(Instructions to follow): Reproduce the material verbatim from the line containing "At what coordinates should I click to accomplish: Switch" through the line containing "(x=22, y=277)", both lines included. Leave the pictures out.

(Stored data):
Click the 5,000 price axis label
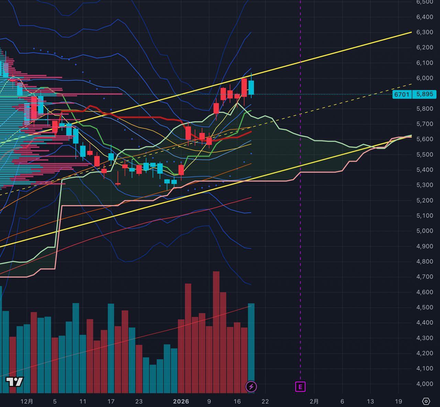The width and height of the screenshot is (440, 407). click(x=425, y=231)
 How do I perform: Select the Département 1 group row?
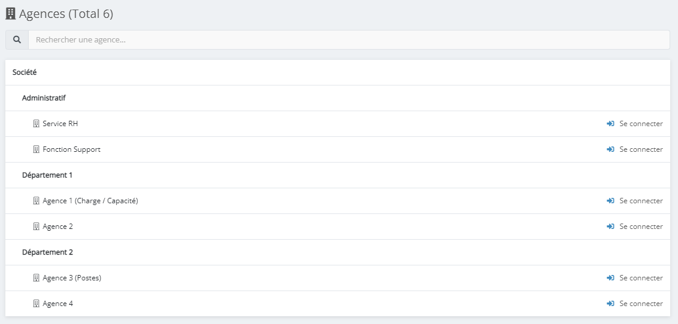click(x=47, y=175)
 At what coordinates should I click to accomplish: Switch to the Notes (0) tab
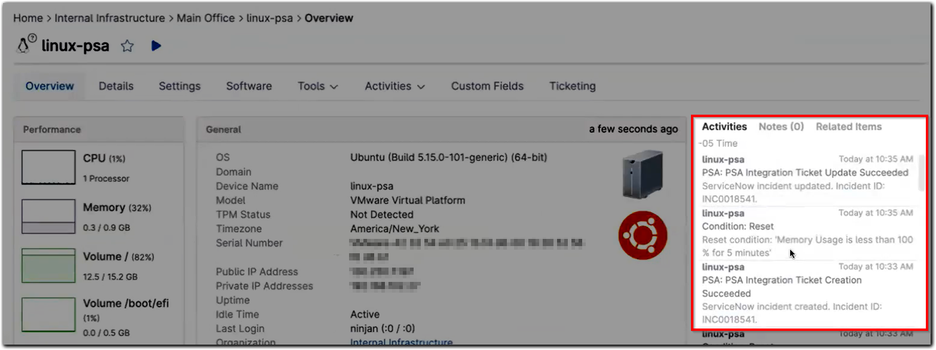781,126
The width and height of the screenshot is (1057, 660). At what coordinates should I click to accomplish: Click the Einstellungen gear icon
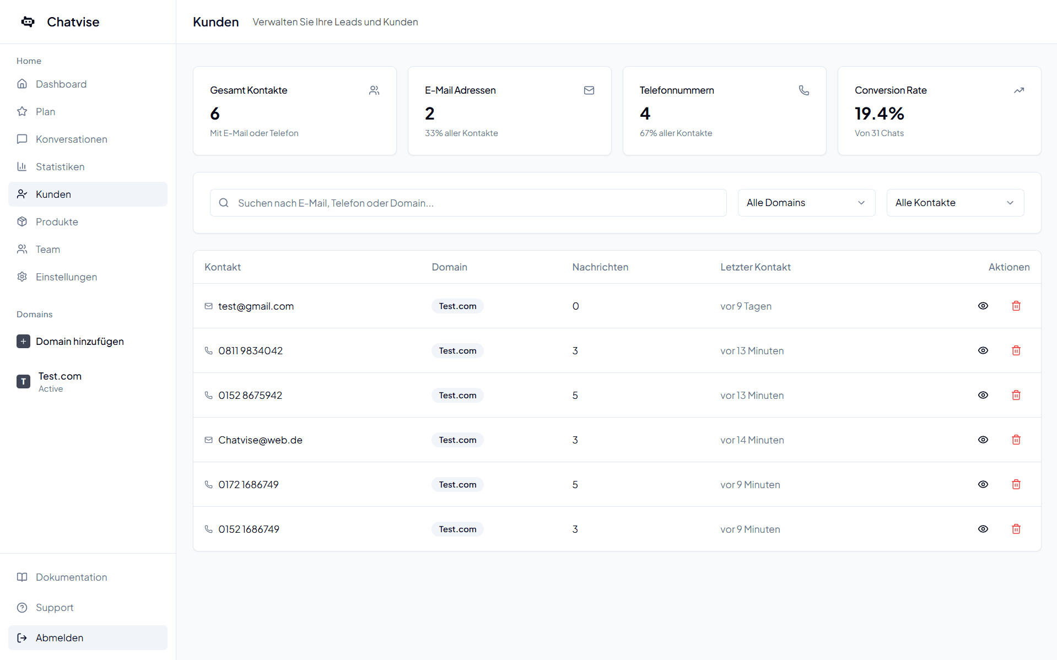(x=22, y=277)
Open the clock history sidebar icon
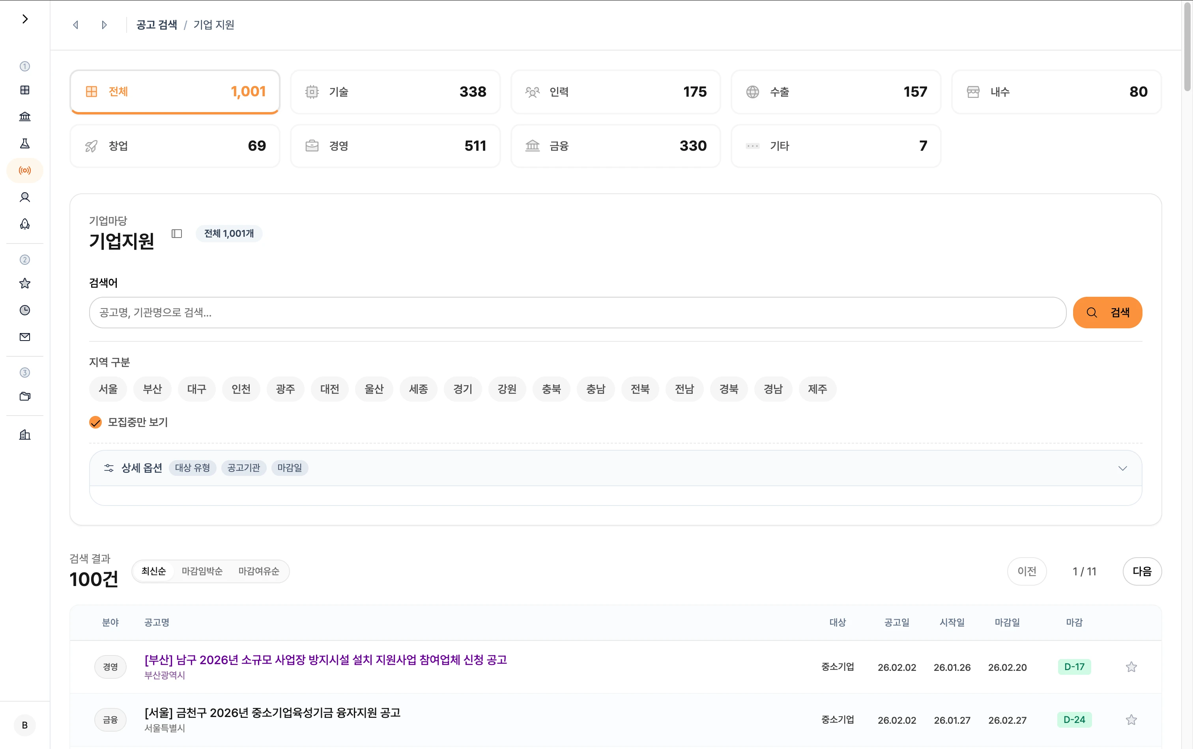This screenshot has height=749, width=1193. pyautogui.click(x=25, y=310)
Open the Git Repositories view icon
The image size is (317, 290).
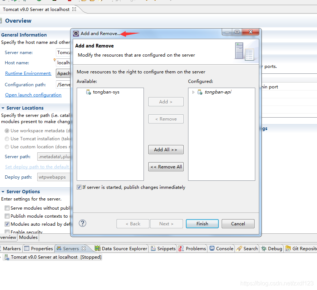tap(289, 248)
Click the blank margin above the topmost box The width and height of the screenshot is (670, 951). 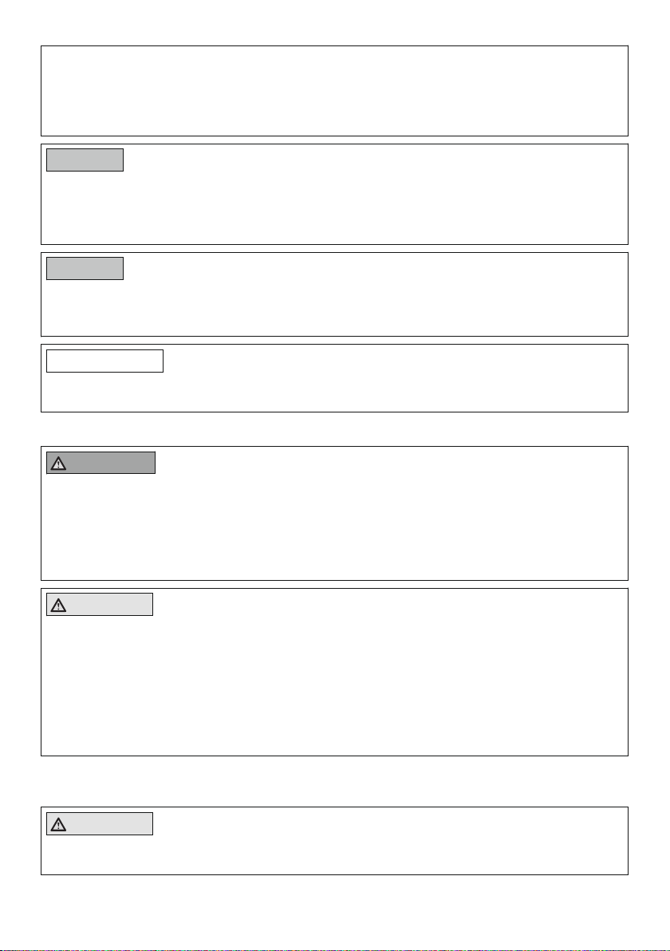[x=334, y=22]
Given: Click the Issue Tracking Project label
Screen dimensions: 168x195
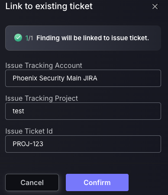Looking at the screenshot, I should (42, 99).
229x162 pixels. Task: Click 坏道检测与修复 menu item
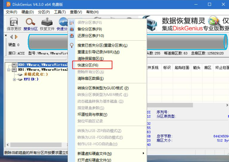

(Answer to the task):
 At what coordinates should I click to accomplish: Switch to the Notes (0) tab
781,126
The width and height of the screenshot is (1057, 660). At what coordinates should I click to accomplish: Click the Einstellungen gear icon
(x=22, y=277)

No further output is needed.